------ The data
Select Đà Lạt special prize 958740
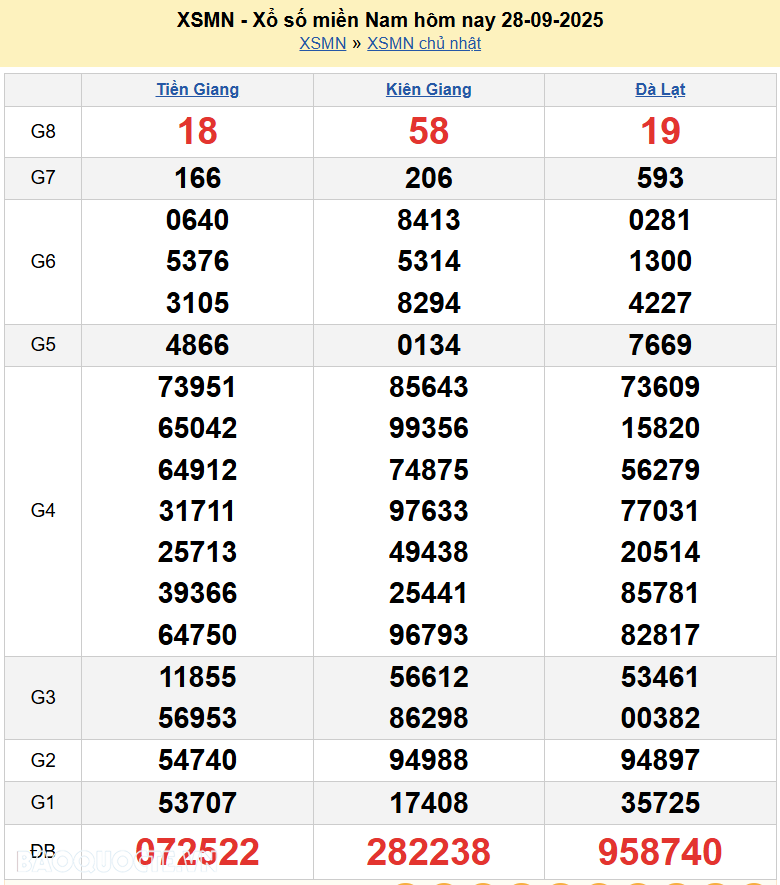Screen dimensions: 780x885 coord(660,852)
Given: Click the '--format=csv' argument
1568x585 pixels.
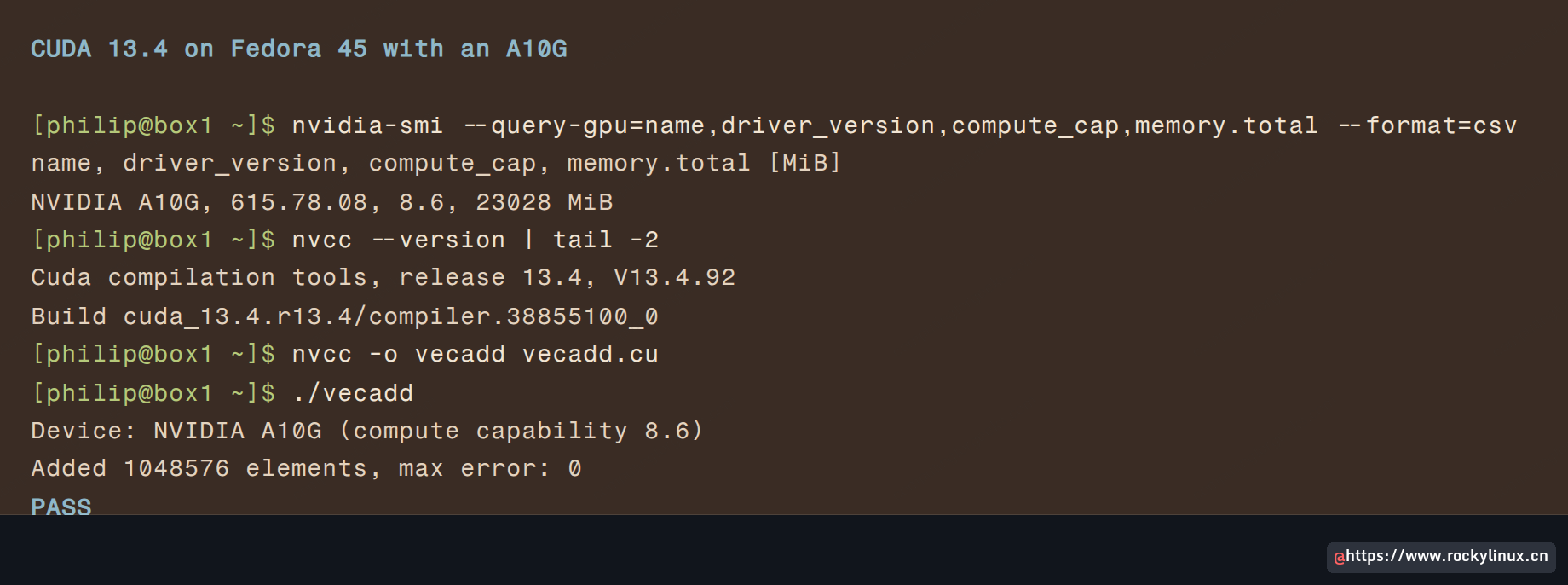Looking at the screenshot, I should [1427, 125].
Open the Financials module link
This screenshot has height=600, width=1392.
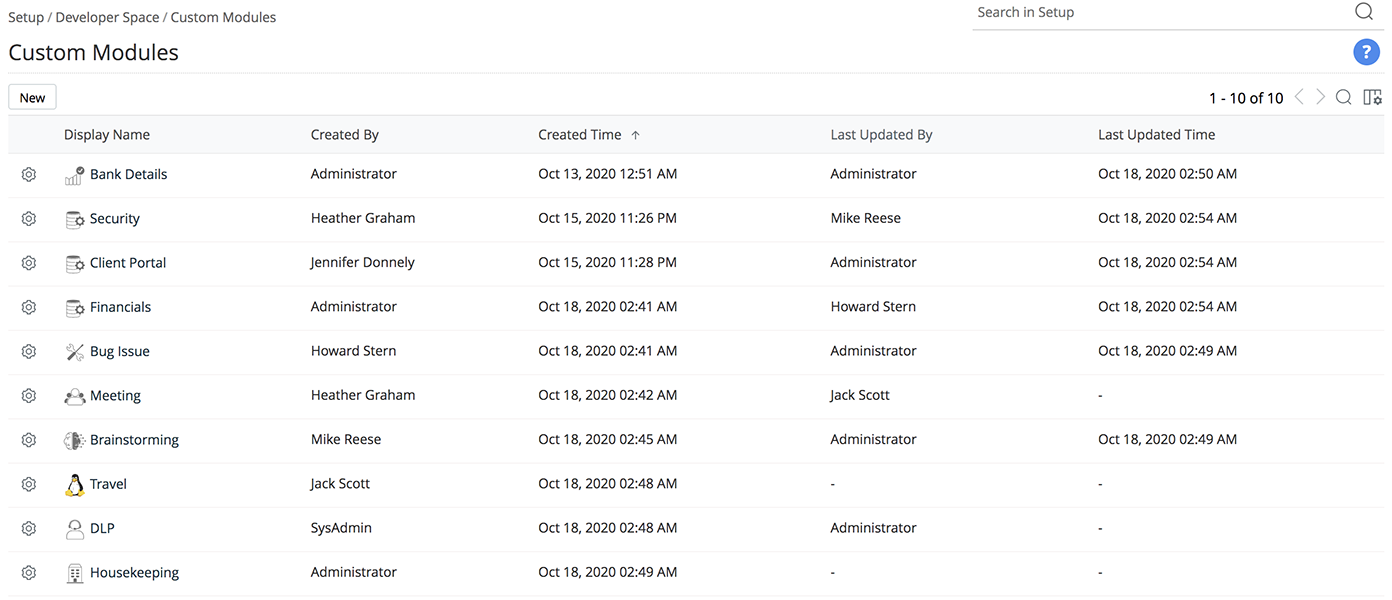(120, 307)
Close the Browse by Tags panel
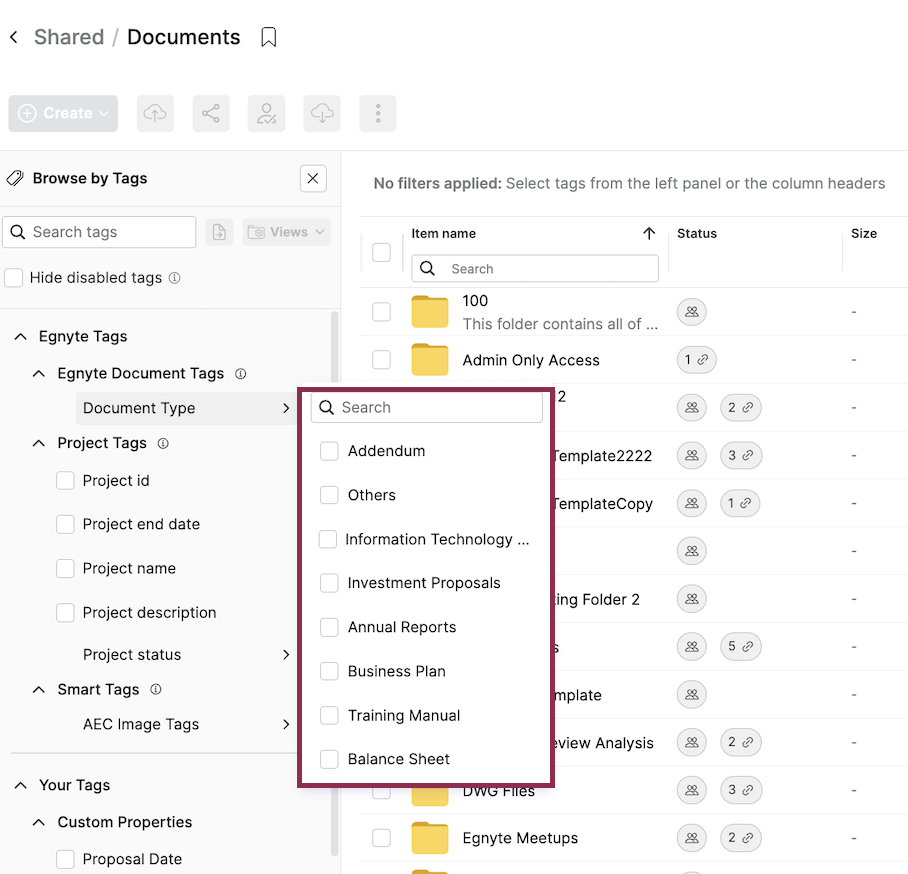This screenshot has width=908, height=874. pyautogui.click(x=313, y=179)
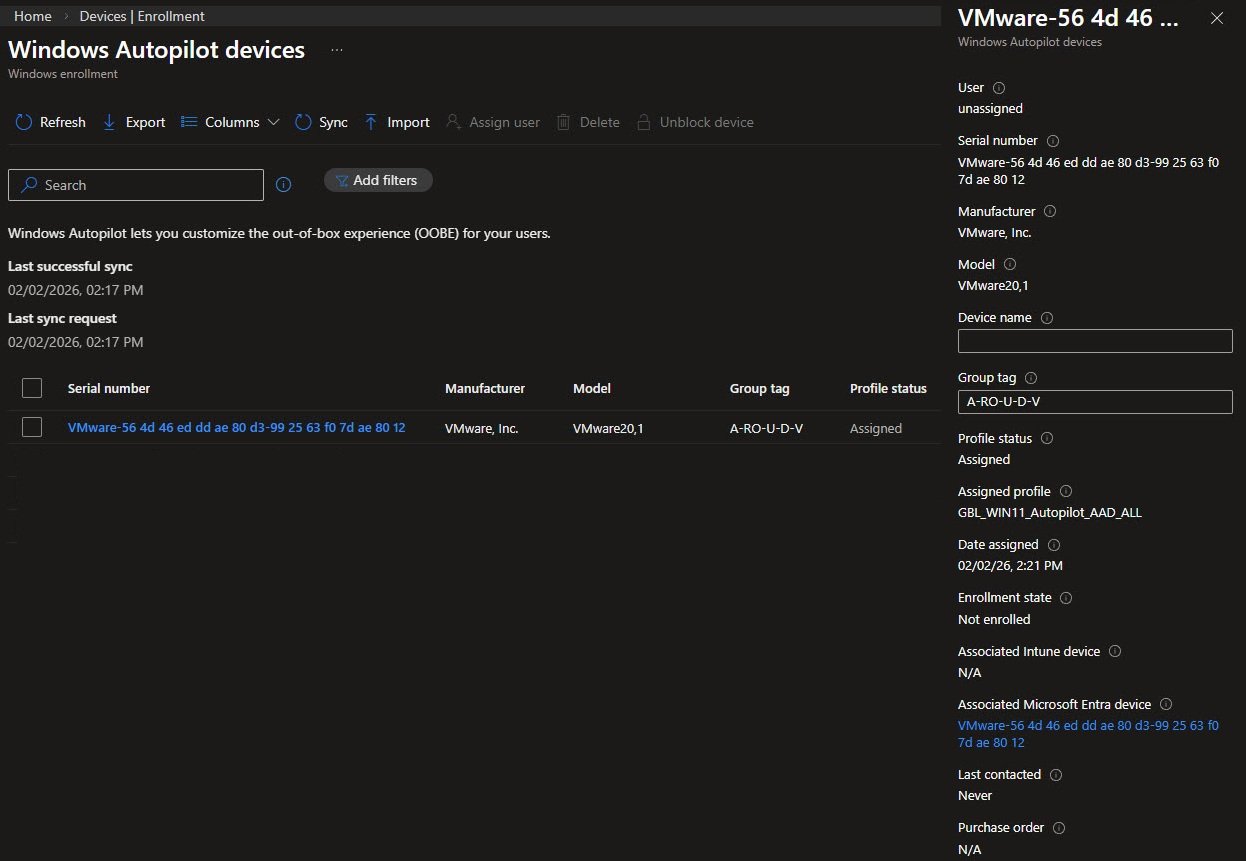Check the VMware device row checkbox
The height and width of the screenshot is (861, 1246).
tap(32, 428)
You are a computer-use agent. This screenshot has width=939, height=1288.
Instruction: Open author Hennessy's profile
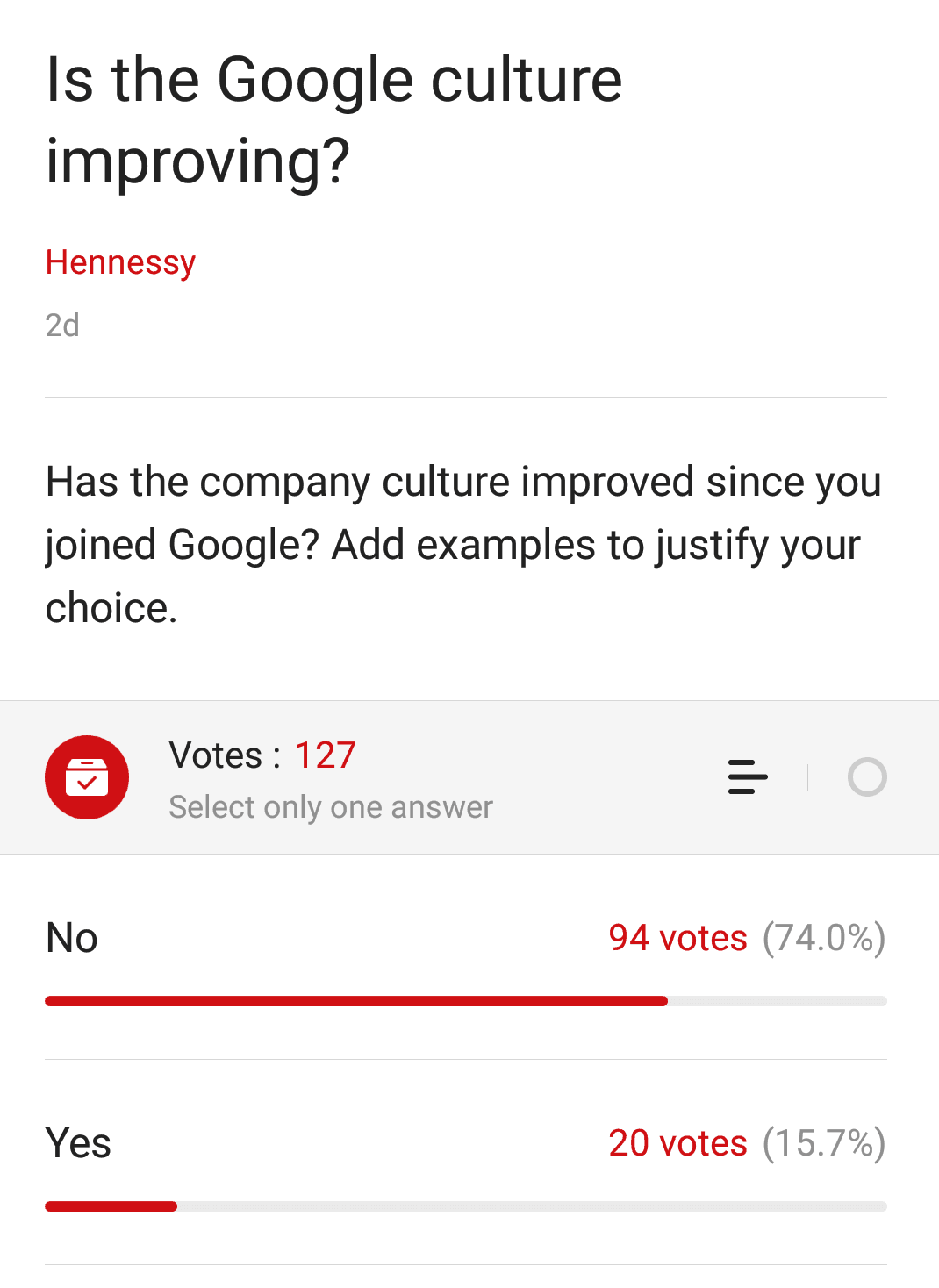[x=120, y=262]
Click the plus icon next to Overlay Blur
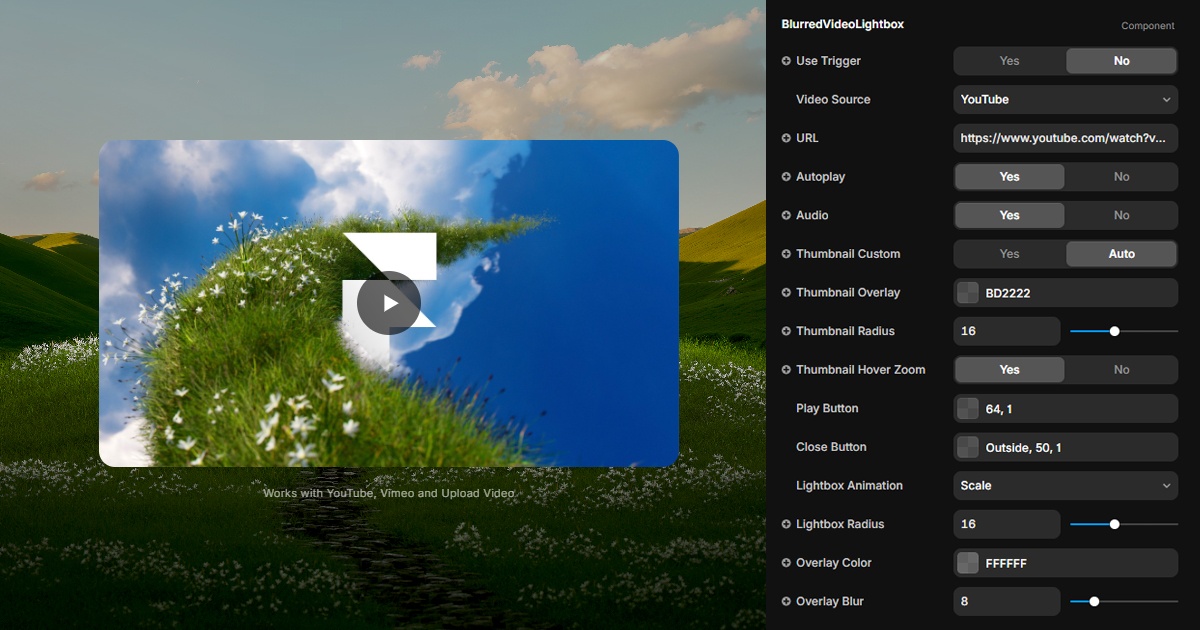1200x630 pixels. [x=786, y=601]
------------
> **Exercise details**: Exactly and only the lines from the top of the records down to the line containing "You are a computer-use" should be transcribed, please, without the pictures.

> **Reply to the task**:
Select Đà Lạt special prize 958740
Screen dimensions: 780x885 coord(660,852)
Given: Click the '--format=csv' argument
1568x585 pixels.
Looking at the screenshot, I should [1427, 125].
Open the Financials module link
This screenshot has height=600, width=1392.
(120, 307)
Close the Browse by Tags panel
This screenshot has width=908, height=874. pyautogui.click(x=313, y=179)
Check the VMware device row checkbox
The height and width of the screenshot is (861, 1246).
tap(32, 428)
You are a computer-use agent. This screenshot has width=939, height=1288.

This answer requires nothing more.